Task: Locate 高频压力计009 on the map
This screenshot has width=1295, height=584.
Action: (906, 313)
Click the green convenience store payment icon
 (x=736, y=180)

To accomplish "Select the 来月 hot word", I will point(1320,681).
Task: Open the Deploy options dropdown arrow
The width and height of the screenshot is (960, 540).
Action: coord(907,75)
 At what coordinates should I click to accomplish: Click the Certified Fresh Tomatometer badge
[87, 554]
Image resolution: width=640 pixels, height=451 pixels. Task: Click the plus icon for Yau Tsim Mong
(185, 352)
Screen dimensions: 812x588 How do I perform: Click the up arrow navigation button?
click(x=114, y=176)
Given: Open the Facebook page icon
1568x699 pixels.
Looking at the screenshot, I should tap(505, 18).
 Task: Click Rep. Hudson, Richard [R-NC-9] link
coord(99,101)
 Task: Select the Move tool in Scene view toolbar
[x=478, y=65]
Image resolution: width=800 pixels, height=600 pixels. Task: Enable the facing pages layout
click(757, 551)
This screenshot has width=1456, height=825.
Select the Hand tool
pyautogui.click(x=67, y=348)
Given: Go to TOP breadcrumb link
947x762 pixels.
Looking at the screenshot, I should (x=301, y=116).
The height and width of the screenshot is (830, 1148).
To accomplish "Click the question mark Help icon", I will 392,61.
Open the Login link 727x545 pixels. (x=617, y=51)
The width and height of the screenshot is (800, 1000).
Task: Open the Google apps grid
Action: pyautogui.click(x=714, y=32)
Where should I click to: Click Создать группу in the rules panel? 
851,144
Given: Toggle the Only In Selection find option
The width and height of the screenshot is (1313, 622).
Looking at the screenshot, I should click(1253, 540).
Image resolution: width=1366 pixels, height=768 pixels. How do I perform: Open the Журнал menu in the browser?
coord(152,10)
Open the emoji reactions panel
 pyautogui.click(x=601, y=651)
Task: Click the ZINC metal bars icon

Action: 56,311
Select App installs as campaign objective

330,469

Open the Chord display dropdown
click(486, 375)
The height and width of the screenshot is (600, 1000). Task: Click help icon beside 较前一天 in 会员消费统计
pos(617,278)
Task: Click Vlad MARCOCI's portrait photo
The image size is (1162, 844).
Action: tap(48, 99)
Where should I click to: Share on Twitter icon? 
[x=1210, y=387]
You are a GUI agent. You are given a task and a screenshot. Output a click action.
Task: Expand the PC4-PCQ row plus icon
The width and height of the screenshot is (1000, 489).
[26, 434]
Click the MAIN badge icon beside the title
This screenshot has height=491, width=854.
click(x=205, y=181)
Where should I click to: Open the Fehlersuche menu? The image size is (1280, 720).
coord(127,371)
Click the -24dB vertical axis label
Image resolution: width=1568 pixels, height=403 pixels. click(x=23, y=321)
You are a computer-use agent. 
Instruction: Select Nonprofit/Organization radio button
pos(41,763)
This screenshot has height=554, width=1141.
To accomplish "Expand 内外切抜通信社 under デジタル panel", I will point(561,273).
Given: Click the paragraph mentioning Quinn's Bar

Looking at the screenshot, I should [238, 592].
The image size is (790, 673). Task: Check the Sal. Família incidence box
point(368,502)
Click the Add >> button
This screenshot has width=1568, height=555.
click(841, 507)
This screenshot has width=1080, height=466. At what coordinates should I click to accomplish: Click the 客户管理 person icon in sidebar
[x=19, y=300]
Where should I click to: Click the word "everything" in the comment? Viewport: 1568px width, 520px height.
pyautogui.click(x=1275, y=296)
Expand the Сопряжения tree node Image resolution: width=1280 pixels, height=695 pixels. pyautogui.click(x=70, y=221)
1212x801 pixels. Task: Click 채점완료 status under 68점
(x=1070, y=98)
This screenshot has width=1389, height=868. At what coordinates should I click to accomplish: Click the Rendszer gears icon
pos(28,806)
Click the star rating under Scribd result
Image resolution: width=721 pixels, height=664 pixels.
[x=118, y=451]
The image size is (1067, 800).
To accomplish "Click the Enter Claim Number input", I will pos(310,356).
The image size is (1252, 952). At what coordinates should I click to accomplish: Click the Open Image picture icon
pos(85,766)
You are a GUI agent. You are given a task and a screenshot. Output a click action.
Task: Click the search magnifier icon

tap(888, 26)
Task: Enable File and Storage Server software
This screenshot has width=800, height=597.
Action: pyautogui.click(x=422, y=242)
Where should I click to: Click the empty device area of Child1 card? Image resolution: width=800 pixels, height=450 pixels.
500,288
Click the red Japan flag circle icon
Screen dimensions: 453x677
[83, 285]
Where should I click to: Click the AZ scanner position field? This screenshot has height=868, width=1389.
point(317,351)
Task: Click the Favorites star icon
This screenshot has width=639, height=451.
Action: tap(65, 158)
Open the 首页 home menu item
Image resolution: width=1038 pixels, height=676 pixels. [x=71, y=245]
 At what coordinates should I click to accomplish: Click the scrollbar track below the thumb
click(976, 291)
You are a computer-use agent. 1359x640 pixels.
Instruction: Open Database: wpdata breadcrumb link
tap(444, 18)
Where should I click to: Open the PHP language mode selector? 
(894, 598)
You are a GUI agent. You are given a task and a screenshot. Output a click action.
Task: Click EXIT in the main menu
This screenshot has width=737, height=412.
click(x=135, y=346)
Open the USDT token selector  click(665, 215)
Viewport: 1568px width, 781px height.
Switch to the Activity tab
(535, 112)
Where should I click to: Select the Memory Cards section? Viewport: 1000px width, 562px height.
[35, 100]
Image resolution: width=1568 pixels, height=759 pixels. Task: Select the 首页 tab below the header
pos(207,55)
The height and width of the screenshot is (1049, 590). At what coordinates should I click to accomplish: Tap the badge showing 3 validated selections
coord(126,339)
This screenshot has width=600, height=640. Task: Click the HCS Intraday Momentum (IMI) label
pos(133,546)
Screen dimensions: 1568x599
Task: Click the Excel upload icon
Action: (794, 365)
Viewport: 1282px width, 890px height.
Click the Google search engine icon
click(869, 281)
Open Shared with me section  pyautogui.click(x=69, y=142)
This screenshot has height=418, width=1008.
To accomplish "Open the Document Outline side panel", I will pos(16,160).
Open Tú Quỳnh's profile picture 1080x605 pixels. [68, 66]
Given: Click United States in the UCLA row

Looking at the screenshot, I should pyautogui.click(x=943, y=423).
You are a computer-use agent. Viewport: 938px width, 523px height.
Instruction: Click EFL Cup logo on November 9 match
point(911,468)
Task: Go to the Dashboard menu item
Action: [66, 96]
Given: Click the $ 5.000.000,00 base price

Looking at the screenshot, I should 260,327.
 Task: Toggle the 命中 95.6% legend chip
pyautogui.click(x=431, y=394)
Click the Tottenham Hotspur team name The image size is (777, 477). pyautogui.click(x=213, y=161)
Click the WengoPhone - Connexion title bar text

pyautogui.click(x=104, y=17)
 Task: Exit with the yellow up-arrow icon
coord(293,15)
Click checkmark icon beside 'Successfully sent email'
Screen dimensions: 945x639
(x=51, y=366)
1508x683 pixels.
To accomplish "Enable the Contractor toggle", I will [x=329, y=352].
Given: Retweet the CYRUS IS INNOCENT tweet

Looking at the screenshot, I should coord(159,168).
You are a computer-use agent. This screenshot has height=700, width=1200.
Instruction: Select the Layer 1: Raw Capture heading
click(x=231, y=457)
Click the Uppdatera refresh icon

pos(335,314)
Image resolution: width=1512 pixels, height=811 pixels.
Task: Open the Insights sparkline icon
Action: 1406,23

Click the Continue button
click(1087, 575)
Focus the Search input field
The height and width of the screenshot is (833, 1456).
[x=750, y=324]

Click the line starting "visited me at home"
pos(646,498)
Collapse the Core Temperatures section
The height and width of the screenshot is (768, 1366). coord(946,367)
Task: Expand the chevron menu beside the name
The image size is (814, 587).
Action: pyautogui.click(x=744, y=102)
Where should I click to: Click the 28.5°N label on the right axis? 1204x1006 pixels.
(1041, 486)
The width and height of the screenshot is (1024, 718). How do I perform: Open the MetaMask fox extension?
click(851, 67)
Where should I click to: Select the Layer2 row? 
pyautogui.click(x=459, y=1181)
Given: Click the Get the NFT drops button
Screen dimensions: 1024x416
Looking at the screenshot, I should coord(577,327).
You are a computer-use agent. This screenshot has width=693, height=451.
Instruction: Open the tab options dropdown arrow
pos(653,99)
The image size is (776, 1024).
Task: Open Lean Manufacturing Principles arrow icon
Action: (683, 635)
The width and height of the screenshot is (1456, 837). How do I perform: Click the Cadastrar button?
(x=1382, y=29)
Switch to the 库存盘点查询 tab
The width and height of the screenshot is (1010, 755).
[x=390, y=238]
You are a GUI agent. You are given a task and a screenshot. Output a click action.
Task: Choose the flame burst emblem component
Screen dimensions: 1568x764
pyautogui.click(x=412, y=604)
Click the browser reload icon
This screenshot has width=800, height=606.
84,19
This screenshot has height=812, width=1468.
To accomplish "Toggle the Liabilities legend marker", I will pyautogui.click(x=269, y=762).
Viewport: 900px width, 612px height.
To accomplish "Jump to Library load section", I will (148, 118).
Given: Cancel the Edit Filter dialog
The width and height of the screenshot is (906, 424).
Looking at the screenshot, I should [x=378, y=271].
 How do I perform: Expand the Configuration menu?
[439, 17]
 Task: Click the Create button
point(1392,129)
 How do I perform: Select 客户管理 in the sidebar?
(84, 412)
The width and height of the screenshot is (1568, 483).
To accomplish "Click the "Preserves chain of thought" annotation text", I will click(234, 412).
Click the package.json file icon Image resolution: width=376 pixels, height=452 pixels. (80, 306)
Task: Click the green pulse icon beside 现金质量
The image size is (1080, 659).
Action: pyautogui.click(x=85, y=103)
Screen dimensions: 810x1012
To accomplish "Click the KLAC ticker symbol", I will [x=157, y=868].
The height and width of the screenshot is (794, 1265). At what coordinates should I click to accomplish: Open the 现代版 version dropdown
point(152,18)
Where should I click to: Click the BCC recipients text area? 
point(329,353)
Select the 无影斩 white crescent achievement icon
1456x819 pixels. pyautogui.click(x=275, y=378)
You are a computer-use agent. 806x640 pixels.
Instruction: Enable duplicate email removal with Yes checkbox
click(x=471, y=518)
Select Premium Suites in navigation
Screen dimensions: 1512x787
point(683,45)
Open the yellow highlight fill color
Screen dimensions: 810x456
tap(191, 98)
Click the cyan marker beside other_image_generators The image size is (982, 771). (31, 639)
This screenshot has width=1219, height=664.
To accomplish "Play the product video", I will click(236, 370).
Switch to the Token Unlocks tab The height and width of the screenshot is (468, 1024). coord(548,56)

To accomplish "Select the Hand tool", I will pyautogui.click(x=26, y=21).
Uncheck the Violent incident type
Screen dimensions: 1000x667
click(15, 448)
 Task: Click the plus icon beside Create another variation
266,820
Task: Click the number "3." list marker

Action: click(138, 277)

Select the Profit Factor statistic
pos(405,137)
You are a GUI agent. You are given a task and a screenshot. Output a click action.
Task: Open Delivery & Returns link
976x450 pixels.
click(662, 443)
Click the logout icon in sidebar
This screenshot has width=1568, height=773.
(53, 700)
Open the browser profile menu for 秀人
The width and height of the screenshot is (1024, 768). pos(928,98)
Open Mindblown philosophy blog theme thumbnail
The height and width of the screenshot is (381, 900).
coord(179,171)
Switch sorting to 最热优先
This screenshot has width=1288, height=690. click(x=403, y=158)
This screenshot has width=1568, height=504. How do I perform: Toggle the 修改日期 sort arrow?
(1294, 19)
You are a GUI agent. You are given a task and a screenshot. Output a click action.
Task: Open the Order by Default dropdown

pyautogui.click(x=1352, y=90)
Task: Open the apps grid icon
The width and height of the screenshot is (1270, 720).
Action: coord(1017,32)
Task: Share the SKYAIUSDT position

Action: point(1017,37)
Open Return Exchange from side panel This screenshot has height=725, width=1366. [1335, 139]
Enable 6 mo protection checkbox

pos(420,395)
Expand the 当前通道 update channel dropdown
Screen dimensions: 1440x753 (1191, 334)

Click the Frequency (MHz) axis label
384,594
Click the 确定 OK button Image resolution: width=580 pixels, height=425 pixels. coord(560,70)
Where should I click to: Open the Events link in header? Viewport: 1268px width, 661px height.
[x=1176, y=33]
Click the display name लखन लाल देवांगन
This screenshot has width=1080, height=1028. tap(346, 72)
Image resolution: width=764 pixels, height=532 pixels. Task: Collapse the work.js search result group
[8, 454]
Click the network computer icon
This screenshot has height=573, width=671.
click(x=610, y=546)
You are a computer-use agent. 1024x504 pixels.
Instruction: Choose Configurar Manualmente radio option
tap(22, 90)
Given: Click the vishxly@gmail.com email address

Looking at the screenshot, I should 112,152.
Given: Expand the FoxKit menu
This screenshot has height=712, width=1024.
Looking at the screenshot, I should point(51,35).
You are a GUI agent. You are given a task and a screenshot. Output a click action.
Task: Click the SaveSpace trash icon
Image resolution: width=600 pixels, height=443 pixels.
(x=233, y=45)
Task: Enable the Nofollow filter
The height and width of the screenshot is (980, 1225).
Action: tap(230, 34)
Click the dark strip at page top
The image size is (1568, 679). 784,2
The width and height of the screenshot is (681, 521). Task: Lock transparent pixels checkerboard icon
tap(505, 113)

> BRIEF:
Up to and including the line that contains "This screenshot has width=1456, height=825.", restate word for word every line of the entries, starting from the first.

> ANSWER SPACE:
Task: Locate 高频压力计009 on the map
This screenshot has width=1295, height=584.
Action: (906, 313)
Click the green convenience store payment icon
 (x=736, y=180)

To accomplish "Select the 来月 hot word", I will point(1320,681).
Task: Open the Deploy options dropdown arrow
The width and height of the screenshot is (960, 540).
Action: coord(907,75)
 At what coordinates should I click to accomplish: Click the Certified Fresh Tomatometer badge
[87, 554]
Image resolution: width=640 pixels, height=451 pixels. Task: Click the plus icon for Yau Tsim Mong
(185, 352)
Screen dimensions: 812x588 How do I perform: Click the up arrow navigation button?
click(x=114, y=176)
Given: Open the Facebook page icon
1568x699 pixels.
Looking at the screenshot, I should tap(505, 18).
 Task: Click Rep. Hudson, Richard [R-NC-9] link
coord(99,101)
 Task: Select the Move tool in Scene view toolbar
[x=478, y=65]
Image resolution: width=800 pixels, height=600 pixels. Task: Enable the facing pages layout
click(757, 551)
This screenshot has width=1456, height=825.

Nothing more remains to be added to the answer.